Extracted material:
┌────────

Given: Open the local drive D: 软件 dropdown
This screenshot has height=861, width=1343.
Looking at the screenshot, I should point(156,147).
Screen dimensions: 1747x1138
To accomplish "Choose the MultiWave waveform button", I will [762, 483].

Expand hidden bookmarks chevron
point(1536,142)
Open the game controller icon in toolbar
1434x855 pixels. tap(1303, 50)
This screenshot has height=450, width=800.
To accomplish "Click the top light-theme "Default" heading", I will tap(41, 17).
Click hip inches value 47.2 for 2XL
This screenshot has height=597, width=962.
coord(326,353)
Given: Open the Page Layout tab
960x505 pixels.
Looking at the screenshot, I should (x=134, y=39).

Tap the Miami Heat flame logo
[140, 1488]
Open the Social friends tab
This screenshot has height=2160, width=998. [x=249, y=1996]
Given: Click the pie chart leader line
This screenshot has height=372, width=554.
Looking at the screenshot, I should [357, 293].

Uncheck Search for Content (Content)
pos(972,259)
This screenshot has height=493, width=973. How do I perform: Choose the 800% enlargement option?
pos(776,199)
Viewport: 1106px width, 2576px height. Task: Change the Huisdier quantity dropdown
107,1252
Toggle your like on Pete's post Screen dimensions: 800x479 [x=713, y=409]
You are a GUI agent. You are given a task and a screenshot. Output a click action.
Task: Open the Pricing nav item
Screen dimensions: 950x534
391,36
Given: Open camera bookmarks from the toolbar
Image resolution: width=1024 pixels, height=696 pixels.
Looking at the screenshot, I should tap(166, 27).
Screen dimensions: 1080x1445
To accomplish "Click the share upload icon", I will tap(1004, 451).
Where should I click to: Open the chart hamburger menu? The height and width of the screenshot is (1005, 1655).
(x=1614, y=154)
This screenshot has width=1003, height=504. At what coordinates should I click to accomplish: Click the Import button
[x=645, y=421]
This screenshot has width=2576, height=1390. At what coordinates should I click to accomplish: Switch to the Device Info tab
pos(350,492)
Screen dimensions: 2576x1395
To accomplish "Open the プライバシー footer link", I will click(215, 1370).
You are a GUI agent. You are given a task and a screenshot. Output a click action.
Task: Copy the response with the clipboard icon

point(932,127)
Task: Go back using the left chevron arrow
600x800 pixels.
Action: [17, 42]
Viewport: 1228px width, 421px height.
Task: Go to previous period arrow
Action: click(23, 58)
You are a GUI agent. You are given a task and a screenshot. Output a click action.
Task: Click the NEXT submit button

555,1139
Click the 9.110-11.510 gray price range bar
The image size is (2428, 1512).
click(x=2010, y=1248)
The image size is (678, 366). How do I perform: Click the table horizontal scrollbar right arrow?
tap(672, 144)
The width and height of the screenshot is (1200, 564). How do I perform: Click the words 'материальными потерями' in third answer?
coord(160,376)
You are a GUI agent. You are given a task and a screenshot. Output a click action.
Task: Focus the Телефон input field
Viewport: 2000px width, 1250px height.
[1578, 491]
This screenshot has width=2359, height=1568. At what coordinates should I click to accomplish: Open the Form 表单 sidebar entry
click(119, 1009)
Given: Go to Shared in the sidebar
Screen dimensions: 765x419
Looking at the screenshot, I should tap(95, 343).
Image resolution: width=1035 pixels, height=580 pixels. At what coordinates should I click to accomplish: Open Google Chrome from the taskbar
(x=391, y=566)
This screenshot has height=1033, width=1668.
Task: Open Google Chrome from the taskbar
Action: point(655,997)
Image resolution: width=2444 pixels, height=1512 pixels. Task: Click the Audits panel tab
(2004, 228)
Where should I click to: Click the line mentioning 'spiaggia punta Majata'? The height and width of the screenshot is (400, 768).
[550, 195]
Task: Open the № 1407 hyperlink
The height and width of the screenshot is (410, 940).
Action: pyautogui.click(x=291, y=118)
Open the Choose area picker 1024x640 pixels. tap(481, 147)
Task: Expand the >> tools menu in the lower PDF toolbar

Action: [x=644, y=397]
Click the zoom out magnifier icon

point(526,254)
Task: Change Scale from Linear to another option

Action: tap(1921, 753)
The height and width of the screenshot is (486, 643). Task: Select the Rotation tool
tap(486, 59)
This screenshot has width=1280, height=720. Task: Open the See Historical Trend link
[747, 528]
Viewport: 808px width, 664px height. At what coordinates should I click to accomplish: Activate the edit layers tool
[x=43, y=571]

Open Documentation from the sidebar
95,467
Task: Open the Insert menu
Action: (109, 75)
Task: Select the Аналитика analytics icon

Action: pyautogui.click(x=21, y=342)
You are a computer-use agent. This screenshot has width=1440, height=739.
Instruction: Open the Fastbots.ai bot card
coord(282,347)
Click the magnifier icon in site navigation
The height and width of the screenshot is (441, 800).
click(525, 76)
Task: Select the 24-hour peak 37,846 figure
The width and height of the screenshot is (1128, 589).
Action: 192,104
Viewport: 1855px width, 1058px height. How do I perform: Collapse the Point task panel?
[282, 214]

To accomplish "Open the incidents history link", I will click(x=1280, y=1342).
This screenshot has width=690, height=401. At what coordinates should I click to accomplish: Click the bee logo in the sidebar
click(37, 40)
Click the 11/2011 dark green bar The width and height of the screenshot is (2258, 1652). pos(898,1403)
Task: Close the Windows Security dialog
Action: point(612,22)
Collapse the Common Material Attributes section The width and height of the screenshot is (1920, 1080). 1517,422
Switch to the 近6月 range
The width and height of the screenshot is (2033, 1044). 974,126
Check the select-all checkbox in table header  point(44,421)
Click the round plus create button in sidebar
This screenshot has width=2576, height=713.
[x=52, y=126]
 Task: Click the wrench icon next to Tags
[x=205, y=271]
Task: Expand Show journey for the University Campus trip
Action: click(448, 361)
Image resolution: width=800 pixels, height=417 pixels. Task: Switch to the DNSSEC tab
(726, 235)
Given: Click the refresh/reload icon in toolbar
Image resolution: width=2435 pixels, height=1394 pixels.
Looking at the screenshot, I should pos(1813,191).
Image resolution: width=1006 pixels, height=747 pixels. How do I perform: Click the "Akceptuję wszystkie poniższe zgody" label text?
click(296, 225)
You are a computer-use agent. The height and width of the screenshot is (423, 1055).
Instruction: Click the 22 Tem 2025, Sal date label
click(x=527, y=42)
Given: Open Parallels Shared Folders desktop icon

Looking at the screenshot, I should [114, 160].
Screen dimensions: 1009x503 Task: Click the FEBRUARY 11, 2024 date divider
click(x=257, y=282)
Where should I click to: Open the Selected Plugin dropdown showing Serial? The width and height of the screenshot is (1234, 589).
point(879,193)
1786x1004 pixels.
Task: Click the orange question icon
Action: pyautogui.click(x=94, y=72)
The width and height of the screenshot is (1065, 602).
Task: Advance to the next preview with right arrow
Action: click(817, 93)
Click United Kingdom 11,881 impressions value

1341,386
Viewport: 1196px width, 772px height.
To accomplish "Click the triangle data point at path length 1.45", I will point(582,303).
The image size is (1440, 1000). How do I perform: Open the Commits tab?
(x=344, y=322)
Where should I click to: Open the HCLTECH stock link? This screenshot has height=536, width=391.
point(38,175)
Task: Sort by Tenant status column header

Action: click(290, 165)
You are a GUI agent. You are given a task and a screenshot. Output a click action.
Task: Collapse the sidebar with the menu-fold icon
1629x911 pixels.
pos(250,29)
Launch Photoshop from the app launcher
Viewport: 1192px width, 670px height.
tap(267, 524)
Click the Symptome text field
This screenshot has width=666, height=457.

└────────

Exercise instructions:
Quote the entire listing above verbatim, from its first line through its last.

Full output:
Given: Open the local drive D: 软件 dropdown
This screenshot has height=861, width=1343.
Looking at the screenshot, I should point(156,147).
Screen dimensions: 1747x1138
To accomplish "Choose the MultiWave waveform button", I will [762, 483].

Expand hidden bookmarks chevron
point(1536,142)
Open the game controller icon in toolbar
1434x855 pixels. tap(1303, 50)
This screenshot has height=450, width=800.
To accomplish "Click the top light-theme "Default" heading", I will tap(41, 17).
Click hip inches value 47.2 for 2XL
This screenshot has height=597, width=962.
coord(326,353)
Given: Open the Page Layout tab
960x505 pixels.
Looking at the screenshot, I should (x=134, y=39).

Tap the Miami Heat flame logo
[140, 1488]
Open the Social friends tab
This screenshot has height=2160, width=998. [x=249, y=1996]
Given: Click the pie chart leader line
This screenshot has height=372, width=554.
Looking at the screenshot, I should [357, 293].

Uncheck Search for Content (Content)
pos(972,259)
This screenshot has height=493, width=973. How do I perform: Choose the 800% enlargement option?
pos(776,199)
Viewport: 1106px width, 2576px height. Task: Change the Huisdier quantity dropdown
107,1252
Toggle your like on Pete's post Screen dimensions: 800x479 [x=713, y=409]
You are a GUI agent. You are given a task and a screenshot. Output a click action.
Task: Open the Pricing nav item
Screen dimensions: 950x534
391,36
Given: Open camera bookmarks from the toolbar
Image resolution: width=1024 pixels, height=696 pixels.
Looking at the screenshot, I should tap(166, 27).
Screen dimensions: 1080x1445
To accomplish "Click the share upload icon", I will tap(1004, 451).
Where should I click to: Open the chart hamburger menu? The height and width of the screenshot is (1005, 1655).
(x=1614, y=154)
This screenshot has width=1003, height=504. At what coordinates should I click to accomplish: Click the Import button
[x=645, y=421]
This screenshot has width=2576, height=1390. At what coordinates should I click to accomplish: Switch to the Device Info tab
pos(350,492)
Screen dimensions: 2576x1395
To accomplish "Open the プライバシー footer link", I will click(215, 1370).
You are a GUI agent. You are given a task and a screenshot. Output a click action.
Task: Copy the response with the clipboard icon

point(932,127)
Task: Go back using the left chevron arrow
600x800 pixels.
Action: [17, 42]
Viewport: 1228px width, 421px height.
Task: Go to previous period arrow
Action: click(23, 58)
You are a GUI agent. You are given a task and a screenshot. Output a click action.
Task: Click the NEXT submit button

555,1139
Click the 9.110-11.510 gray price range bar
The image size is (2428, 1512).
click(x=2010, y=1248)
The image size is (678, 366). How do I perform: Click the table horizontal scrollbar right arrow?
tap(672, 144)
The width and height of the screenshot is (1200, 564). How do I perform: Click the words 'материальными потерями' in third answer?
coord(160,376)
You are a GUI agent. You are given a task and a screenshot. Output a click action.
Task: Focus the Телефон input field
Viewport: 2000px width, 1250px height.
[1578, 491]
This screenshot has width=2359, height=1568. At what coordinates should I click to accomplish: Open the Form 表单 sidebar entry
click(119, 1009)
Given: Go to Shared in the sidebar
Screen dimensions: 765x419
Looking at the screenshot, I should tap(95, 343).
Image resolution: width=1035 pixels, height=580 pixels. At what coordinates should I click to accomplish: Open Google Chrome from the taskbar
(x=391, y=566)
This screenshot has height=1033, width=1668.
Task: Open Google Chrome from the taskbar
Action: point(655,997)
Image resolution: width=2444 pixels, height=1512 pixels. Task: Click the Audits panel tab
(2004, 228)
Where should I click to: Click the line mentioning 'spiaggia punta Majata'? The height and width of the screenshot is (400, 768).
[550, 195]
Task: Open the № 1407 hyperlink
The height and width of the screenshot is (410, 940).
Action: pyautogui.click(x=291, y=118)
Open the Choose area picker 1024x640 pixels. tap(481, 147)
Task: Expand the >> tools menu in the lower PDF toolbar

Action: [x=644, y=397]
Click the zoom out magnifier icon

point(526,254)
Task: Change Scale from Linear to another option

Action: tap(1921, 753)
The height and width of the screenshot is (486, 643). Task: Select the Rotation tool
tap(486, 59)
This screenshot has width=1280, height=720. Task: Open the See Historical Trend link
[747, 528]
Viewport: 808px width, 664px height. At what coordinates should I click to accomplish: Activate the edit layers tool
[x=43, y=571]

Open Documentation from the sidebar
95,467
Task: Open the Insert menu
Action: (109, 75)
Task: Select the Аналитика analytics icon

Action: pyautogui.click(x=21, y=342)
You are a computer-use agent. This screenshot has width=1440, height=739.
Instruction: Open the Fastbots.ai bot card
coord(282,347)
Click the magnifier icon in site navigation
The height and width of the screenshot is (441, 800).
click(525, 76)
Task: Select the 24-hour peak 37,846 figure
The width and height of the screenshot is (1128, 589).
Action: 192,104
Viewport: 1855px width, 1058px height. How do I perform: Collapse the Point task panel?
[282, 214]

To accomplish "Open the incidents history link", I will click(x=1280, y=1342).
This screenshot has width=690, height=401. At what coordinates should I click to accomplish: Click the bee logo in the sidebar
click(37, 40)
Click the 11/2011 dark green bar The width and height of the screenshot is (2258, 1652). pos(898,1403)
Task: Close the Windows Security dialog
Action: point(612,22)
Collapse the Common Material Attributes section The width and height of the screenshot is (1920, 1080). 1517,422
Switch to the 近6月 range
The width and height of the screenshot is (2033, 1044). 974,126
Check the select-all checkbox in table header  point(44,421)
Click the round plus create button in sidebar
This screenshot has width=2576, height=713.
[x=52, y=126]
 Task: Click the wrench icon next to Tags
[x=205, y=271]
Task: Expand Show journey for the University Campus trip
Action: click(448, 361)
Image resolution: width=800 pixels, height=417 pixels. Task: Switch to the DNSSEC tab
(726, 235)
Given: Click the refresh/reload icon in toolbar
Image resolution: width=2435 pixels, height=1394 pixels.
Looking at the screenshot, I should pos(1813,191).
Image resolution: width=1006 pixels, height=747 pixels. How do I perform: Click the "Akceptuję wszystkie poniższe zgody" label text?
click(296, 225)
You are a computer-use agent. The height and width of the screenshot is (423, 1055).
Instruction: Click the 22 Tem 2025, Sal date label
click(x=527, y=42)
Given: Open Parallels Shared Folders desktop icon

Looking at the screenshot, I should [114, 160].
Screen dimensions: 1009x503 Task: Click the FEBRUARY 11, 2024 date divider
click(x=257, y=282)
Where should I click to: Open the Selected Plugin dropdown showing Serial? The width and height of the screenshot is (1234, 589).
point(879,193)
1786x1004 pixels.
Task: Click the orange question icon
Action: pyautogui.click(x=94, y=72)
The width and height of the screenshot is (1065, 602).
Task: Advance to the next preview with right arrow
Action: click(817, 93)
Click United Kingdom 11,881 impressions value

1341,386
Viewport: 1196px width, 772px height.
To accomplish "Click the triangle data point at path length 1.45", I will point(582,303).
The image size is (1440, 1000). How do I perform: Open the Commits tab?
(x=344, y=322)
Where should I click to: Open the HCLTECH stock link? This screenshot has height=536, width=391.
point(38,175)
Task: Sort by Tenant status column header

Action: click(290, 165)
You are a GUI agent. You are given a task and a screenshot. Output a click action.
Task: Collapse the sidebar with the menu-fold icon
1629x911 pixels.
pos(250,29)
Launch Photoshop from the app launcher
Viewport: 1192px width, 670px height.
tap(267, 524)
Click the Symptome text field
This screenshot has width=666, height=457.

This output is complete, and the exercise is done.